Just about everything about this year's ceremony was wrong.

The treatment of the nominees of the quote unquote lesser categories was reprehensible, offensive even. Yeah, tonight isn't about achievement or recognition, it's all about star power. No one cares about costume designers, make-up artists, production designers, or the people who make those little movies that no one cares about, like docs or shorts. Just give us our Tom Hankses, our Julia Robertses, our Robin Williamses, our Tom Cruises.

Here's an idea for next year's ceremony: for the Best Actor nominees, let's let the Big Stars have their triumphant walk to the stage, but make all the "lesser" actors sit together so that, on the off-chance that they win, we can toss them their Award like a bag of peanuts and let them take all of four steps to a microphone stand where they can make their speech to the back of the heads of people that we've decided are more important than they are. Let's see, figuring that that would shave about four seconds for each of the major categories, that's another, what, twenty seconds of the viewer's life that they can take back? (Assuming that none of the Big Stars win, of course.)

Or better yet, let's parade them all on stage like cattle at a 4-H auction. That way, you don't get the triumphant walk to the stage if you win, but you do get a nice loser's walk back to your empty seat when you lose. Charming. I'd like to see them do that to Tom Hanks.

There's a lot more that goes into movies than actors and directors. Yes, I know that actors and directors are the big box-office (and Nielsen rating) draws, but the Oscars aren't supposed to be like that. The Oscars are supposed to be about recognition and achievement in all the aspects of movie-making. The producers of this program, who are in the business, should know better. How could they not know that these people deserve better? How could they not know that there are actually people out there aspiring to get into the movies, NOT as actors, NOT as directors, but AS make-up artists, set designers, costume designers, sound engineers, visual effects artists, animators, documentarians? How could they pass up a once-a-year chance to actually explain what exactly a production designer does, why a cinematographer deserves an award, how the quality of sound editing can absolutely make or break a picture?
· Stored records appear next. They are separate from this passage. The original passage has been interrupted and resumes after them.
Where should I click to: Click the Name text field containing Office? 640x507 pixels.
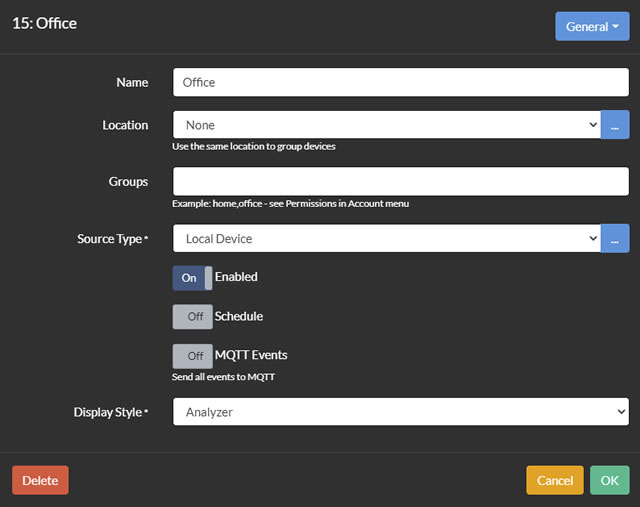click(x=400, y=82)
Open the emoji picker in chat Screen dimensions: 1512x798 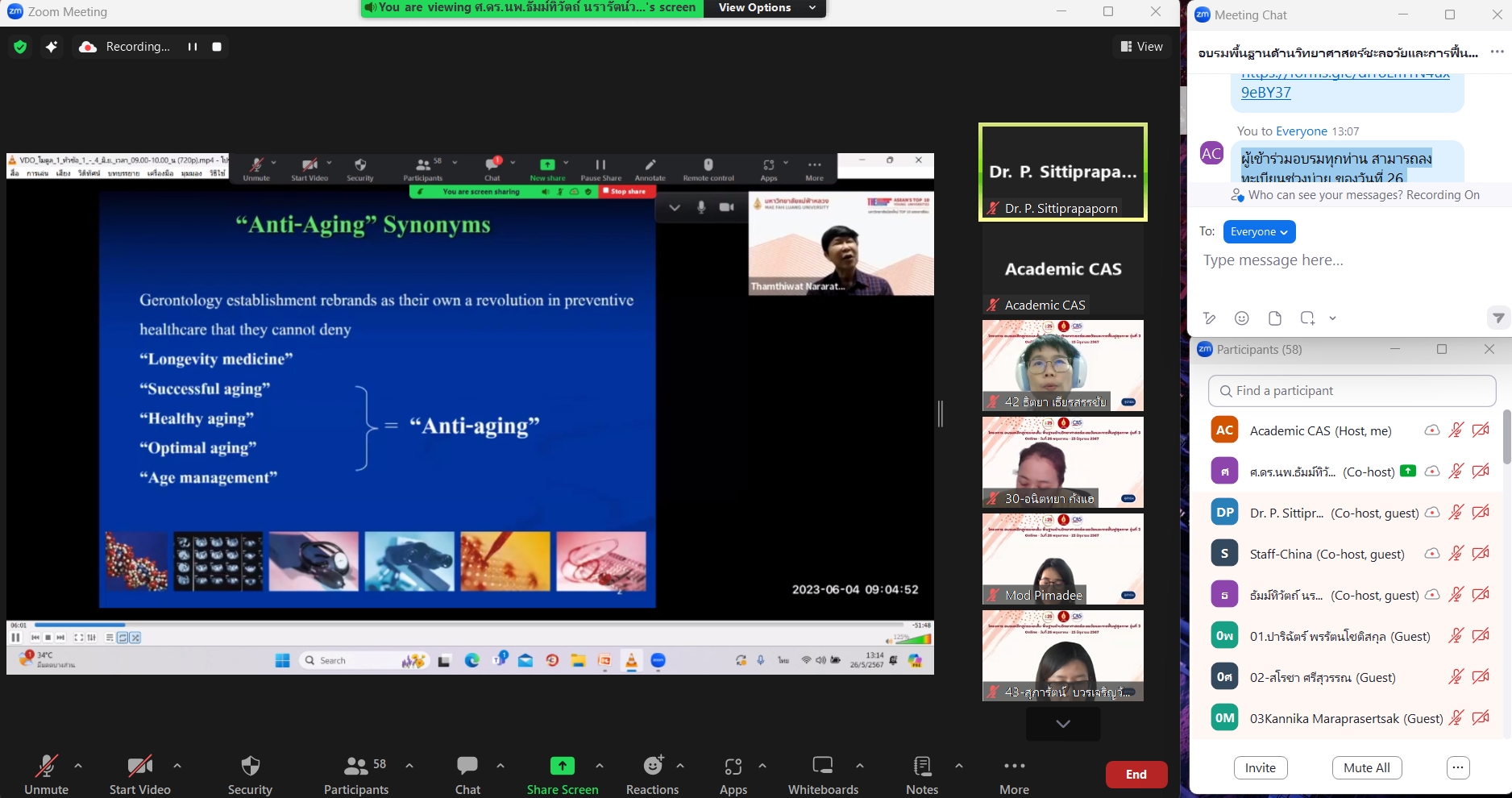[1242, 318]
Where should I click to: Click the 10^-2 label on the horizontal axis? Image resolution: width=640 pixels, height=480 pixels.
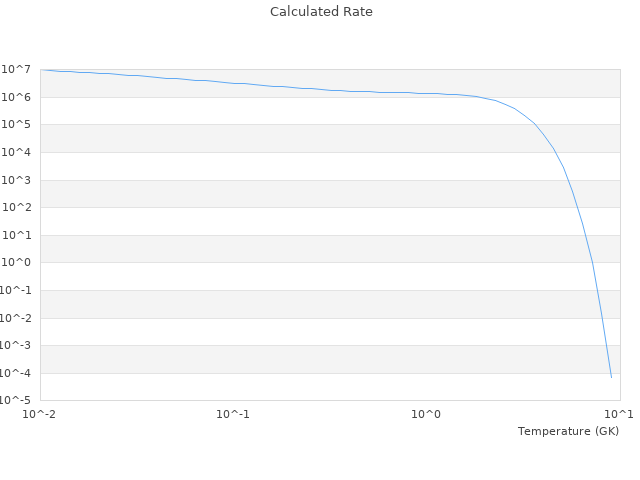[40, 414]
How could they not understand that in a culture so obsessed with celebrity and weekend numbers, that for many of these people, this is the one night when they get not only industry-wide, but virtually world-wide recognition for all the things that the general public, though they go by the thousands to ooh and ahh at their work, don't even consciously realize whose work they are oohing and ahhing?
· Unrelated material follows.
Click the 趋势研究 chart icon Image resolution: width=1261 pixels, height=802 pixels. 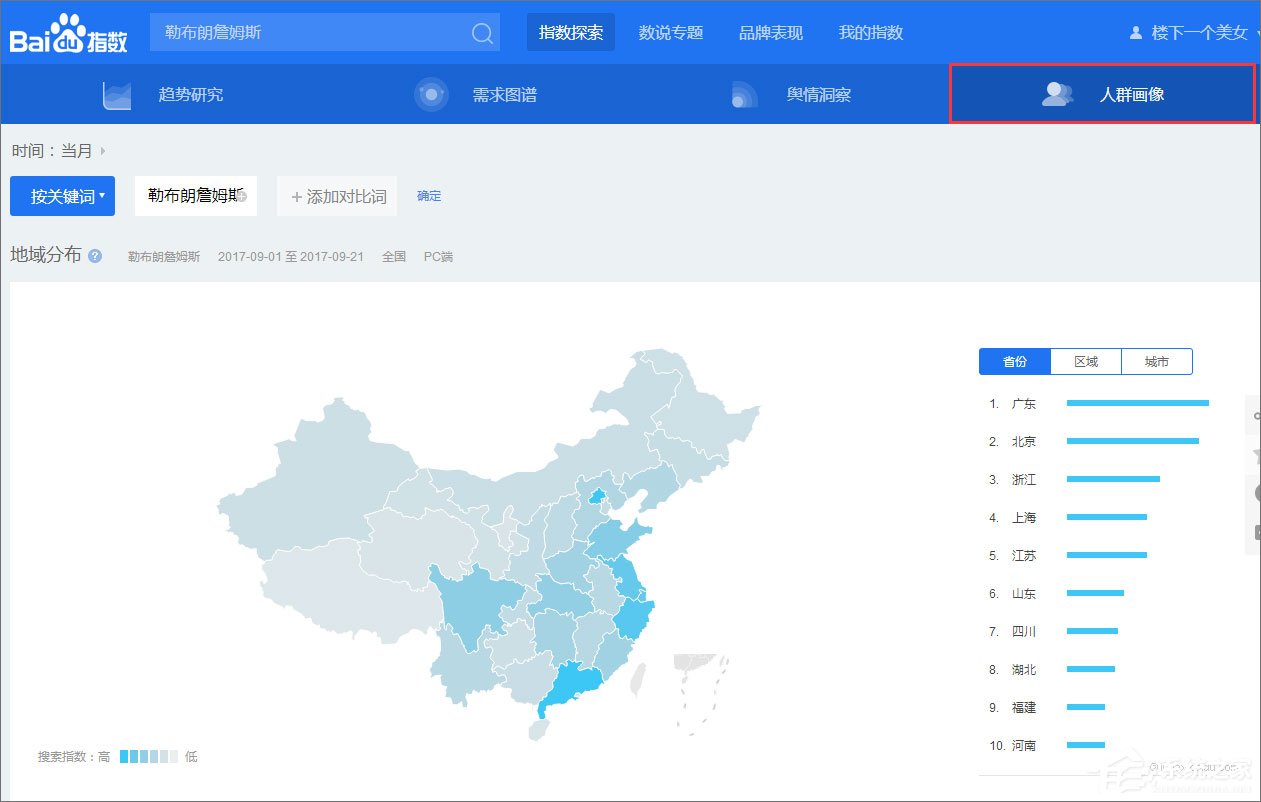tap(117, 94)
This year, not only did the producers decline to educate, they all but denied that these "other" aspects even exist. This, I find unforgiveable.

I couldn't even enjoy Charlie Kaufman's much-deserved win (Eternal Sunshine was the movie of the year, as far as I'm concerned) and non-speech. No, the only purely enjoyable moment I found in Sunday's proceedings was Jorge Drexler's acceptance speech for his win for best song ("Al Otro Lado del Rio", The Motorcycle Diaries). While struggling to hear a hint of melody or rhythm in Antonio Banderas' voice underneath Carlos Santana ceaselessly being CARLOS SANTANA (TM), my head just about burst. Drexler's speech was the perfect fuck-you - to Banderas, to Santana, to Beyonce, and to all the show's producers who chose a vision of glitz over substance. I turned to my friend and said, "How cool would it be if he just finished singing, said thank you, and walked off the stage?" And just then, turning back to the TV, I watched Drexler do exactly that. Perfect.